Councilman Lee Brand described the prezoning as an important piece of enabling Fresno to compete for more industrial and manufacturing businesses. “You have to have properties that are shovel-ready,” he said. “That’s not just the infrastructure (including utilities, streets and sewer lines) but entitlements as well.”
Development entitlements represent the time-consuming process of lining up all the paperwork and conditions necessary for construction, including zoning, land-use permits and more.
Economic expansion act
Also on Thursday, Brand introduced a broad proposal of measures to promote economic expansion, including development of major job-producing industries like agribusiness and manufacturing and small-business growth in economically disadvantaged areas of the community.
The measures include waiving or reducing development impact fees paid by property owners to offset the demands their projects place on city services; deferring payments from developers for off-site improvements such as curbs, gutters, streetlights and other infrastructure; and, for projects with the most substantial potential to provide large numbers of verifiable jobs in the community, a partial rebate to the business of revenue the city would gain from property or sales taxes generated by the project.
Instead of guaranteeing loans or serving up title to city-owned property, “this is laid out in a way that doesn’t give away the farm,” Brand told The Bee. “There’s a pay back, and we’re going to measure that pay back. We’re going to get back every dollar we invest.”

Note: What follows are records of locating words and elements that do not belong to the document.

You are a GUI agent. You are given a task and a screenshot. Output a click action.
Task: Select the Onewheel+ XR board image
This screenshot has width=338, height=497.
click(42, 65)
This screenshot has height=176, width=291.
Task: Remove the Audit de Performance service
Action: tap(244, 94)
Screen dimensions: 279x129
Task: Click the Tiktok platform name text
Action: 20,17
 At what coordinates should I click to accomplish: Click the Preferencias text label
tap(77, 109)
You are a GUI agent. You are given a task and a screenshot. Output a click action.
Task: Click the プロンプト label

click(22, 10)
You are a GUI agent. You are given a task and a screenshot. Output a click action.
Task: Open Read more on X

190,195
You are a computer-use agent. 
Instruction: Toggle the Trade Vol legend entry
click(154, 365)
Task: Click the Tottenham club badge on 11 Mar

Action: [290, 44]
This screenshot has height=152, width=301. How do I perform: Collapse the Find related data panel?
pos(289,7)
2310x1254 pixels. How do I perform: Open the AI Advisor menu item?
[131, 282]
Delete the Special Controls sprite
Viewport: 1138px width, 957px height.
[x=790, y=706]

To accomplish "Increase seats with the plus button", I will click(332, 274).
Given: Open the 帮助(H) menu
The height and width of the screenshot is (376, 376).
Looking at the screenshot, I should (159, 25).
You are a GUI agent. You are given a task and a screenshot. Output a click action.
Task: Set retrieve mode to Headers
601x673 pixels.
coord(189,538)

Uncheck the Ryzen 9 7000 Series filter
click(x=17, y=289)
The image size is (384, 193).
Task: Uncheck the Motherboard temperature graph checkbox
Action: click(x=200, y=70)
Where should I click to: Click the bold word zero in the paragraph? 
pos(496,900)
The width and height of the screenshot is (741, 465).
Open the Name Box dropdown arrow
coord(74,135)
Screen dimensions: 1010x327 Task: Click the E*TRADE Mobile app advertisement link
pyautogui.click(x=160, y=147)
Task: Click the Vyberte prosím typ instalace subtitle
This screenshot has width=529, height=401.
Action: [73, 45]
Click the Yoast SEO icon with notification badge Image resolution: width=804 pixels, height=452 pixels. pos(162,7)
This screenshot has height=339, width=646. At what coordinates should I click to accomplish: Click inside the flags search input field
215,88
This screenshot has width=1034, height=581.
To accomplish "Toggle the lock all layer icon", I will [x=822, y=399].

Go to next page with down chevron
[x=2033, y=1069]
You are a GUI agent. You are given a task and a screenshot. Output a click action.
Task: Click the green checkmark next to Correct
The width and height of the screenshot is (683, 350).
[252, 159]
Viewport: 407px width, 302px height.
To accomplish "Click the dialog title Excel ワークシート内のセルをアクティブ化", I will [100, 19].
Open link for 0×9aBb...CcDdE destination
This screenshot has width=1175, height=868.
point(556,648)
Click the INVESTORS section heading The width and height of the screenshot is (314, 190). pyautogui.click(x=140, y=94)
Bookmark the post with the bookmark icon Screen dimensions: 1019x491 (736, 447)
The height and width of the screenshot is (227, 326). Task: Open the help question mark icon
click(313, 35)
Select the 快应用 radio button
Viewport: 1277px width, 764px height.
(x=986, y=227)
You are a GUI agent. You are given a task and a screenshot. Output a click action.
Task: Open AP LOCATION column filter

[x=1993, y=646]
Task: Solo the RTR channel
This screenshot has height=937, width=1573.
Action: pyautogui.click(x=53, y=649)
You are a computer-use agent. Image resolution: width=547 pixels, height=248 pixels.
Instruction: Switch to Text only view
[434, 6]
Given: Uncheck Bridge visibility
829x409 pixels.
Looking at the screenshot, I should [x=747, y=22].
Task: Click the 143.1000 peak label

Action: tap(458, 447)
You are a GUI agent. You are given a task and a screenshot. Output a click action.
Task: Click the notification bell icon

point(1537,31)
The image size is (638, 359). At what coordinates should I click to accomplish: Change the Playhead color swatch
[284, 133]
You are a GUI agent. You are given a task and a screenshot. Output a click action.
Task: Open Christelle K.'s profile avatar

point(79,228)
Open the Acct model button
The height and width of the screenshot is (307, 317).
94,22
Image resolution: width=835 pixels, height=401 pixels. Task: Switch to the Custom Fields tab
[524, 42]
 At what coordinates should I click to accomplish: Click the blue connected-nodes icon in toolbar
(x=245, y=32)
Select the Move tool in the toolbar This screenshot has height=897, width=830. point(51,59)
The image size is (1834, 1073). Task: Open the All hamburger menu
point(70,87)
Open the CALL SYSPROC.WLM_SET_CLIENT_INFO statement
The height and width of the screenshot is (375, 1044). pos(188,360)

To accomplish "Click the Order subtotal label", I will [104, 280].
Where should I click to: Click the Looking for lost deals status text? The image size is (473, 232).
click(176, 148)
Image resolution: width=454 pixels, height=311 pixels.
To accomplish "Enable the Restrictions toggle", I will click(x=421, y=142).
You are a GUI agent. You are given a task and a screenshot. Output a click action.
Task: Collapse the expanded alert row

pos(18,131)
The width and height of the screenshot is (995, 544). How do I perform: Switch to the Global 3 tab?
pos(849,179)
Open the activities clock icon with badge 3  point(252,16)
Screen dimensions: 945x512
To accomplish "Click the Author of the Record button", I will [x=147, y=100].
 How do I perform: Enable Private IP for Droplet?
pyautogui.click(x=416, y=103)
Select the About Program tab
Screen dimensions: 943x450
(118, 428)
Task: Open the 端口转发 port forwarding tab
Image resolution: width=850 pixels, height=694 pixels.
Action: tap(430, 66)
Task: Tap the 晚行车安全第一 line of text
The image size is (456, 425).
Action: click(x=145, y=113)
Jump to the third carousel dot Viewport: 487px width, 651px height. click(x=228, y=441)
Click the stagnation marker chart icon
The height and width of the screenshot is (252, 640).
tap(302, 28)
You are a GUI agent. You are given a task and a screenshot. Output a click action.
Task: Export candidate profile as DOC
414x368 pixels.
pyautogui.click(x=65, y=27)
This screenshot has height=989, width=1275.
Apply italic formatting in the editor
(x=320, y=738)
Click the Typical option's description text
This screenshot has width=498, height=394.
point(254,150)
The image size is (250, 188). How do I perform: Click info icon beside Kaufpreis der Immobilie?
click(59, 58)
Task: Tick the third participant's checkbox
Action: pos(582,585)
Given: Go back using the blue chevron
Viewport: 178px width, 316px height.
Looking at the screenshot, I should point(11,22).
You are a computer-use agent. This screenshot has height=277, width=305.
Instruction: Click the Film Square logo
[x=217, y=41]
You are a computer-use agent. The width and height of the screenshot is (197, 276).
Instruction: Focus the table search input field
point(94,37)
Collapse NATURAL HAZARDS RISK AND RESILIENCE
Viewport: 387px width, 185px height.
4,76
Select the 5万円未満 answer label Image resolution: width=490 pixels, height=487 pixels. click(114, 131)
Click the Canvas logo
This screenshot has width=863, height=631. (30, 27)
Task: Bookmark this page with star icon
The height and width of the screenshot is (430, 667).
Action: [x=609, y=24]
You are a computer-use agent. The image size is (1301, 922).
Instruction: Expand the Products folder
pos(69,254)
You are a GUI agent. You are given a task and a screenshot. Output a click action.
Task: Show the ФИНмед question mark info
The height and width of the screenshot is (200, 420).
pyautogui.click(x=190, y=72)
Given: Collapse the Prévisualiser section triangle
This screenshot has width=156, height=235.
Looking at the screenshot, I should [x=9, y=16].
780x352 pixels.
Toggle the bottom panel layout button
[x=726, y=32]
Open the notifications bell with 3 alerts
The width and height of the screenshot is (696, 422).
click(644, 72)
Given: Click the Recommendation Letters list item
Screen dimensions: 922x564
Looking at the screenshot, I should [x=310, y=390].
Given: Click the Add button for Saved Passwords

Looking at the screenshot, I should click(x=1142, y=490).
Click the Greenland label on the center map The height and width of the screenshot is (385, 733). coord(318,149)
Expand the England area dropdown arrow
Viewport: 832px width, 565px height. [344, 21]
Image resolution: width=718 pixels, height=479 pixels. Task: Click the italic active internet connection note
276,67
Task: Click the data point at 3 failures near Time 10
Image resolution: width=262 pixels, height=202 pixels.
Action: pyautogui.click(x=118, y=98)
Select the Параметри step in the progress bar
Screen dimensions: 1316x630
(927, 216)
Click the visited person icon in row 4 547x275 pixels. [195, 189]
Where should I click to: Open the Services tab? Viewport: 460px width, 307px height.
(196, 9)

Developers and projects that seek to take advantage of the measures would first have to go through what Brand called a stringent screening process to analyze their economic benefits.
The Fresno Chamber of Commerce’s Government Affairs Council unanimously endorsed the proposal by Brand, who is a candidate for mayor. His council term ends this year.
The fee exemptions require amendments to the Fresno Municipal Code and would need council approval.